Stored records
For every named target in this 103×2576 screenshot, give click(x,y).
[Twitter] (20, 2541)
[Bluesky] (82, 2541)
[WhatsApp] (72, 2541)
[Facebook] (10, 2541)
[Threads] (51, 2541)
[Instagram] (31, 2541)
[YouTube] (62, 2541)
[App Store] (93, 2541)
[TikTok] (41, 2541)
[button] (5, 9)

### Work instructions
All lines from the one holding "[Twitter] (20, 2541)" through the end of the entries need to be given again exactly. Leave out the others.

### Task result
[Twitter] (20, 2541)
[Bluesky] (82, 2541)
[WhatsApp] (72, 2541)
[Facebook] (10, 2541)
[Threads] (51, 2541)
[Instagram] (31, 2541)
[YouTube] (62, 2541)
[App Store] (93, 2541)
[TikTok] (41, 2541)
[button] (5, 9)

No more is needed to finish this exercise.